Recently, the world mourned the death of beloved actor Leonard Nimoy. Mr. Nimoy, of course, was renowned for his portrayal of the iconic character Mr. Spock on the 1966 television series "Star Trek."
One of the most memorable "Star Trek" inventions was the transporter beam that effortlessly moved people and other solid objects through space in an instant.
Indeed, "Beam me up, Scotty" became part of the pop culture lexicon during the height of the show's popularity and remains there today.
Today's investors expecting central bankers to solve the world's economic problems might just as well believe that Janet Yellen is capable of beaming them straight into the Marriner S. Eccles Federal Reserve Board Building in Washington, D.C., which houses the main offices of the Board of Governors of the Federal Reserve System.
The world is suffering from a solvency problem - there is too much debt that can't be serviced or repaid.
It shouldn't take a Vulcan with the cool logic and super-intelligence of Spock to understand the massive threat (and lucrative opportunity) the situation poses for the global economy and our money.
Three-Dimensional Economic Checkmate
In the face of crushing global debt central banks are employing policies designed to deal with a liquidity crisis - lowering interest rates - rather than policies designed to deal with a solvency crisis.
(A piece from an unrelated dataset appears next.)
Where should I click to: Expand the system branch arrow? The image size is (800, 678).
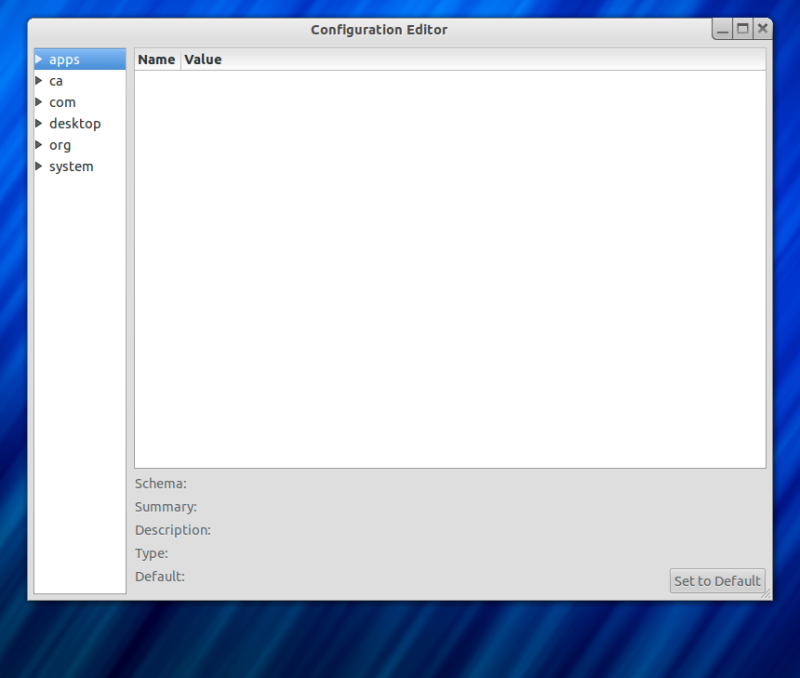pyautogui.click(x=39, y=166)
As a result, their policies are doomed to fail.
In fact, they are not only failing to generate the types of growth that could create the income necessary to pay the interest on this debt and ultimately repay it, they are actually increasing debt levels while contributing to epic levels of wealth inequality to boot!
Central banks that purport to be promoting financial stability are actually undermining it - with the able assistance of regulators who have drained liquidity from the world's most important markets. Investors who fail to recognize these facts are going to lose a lot of money because markets are going to figure them out sooner or later and sell off hard.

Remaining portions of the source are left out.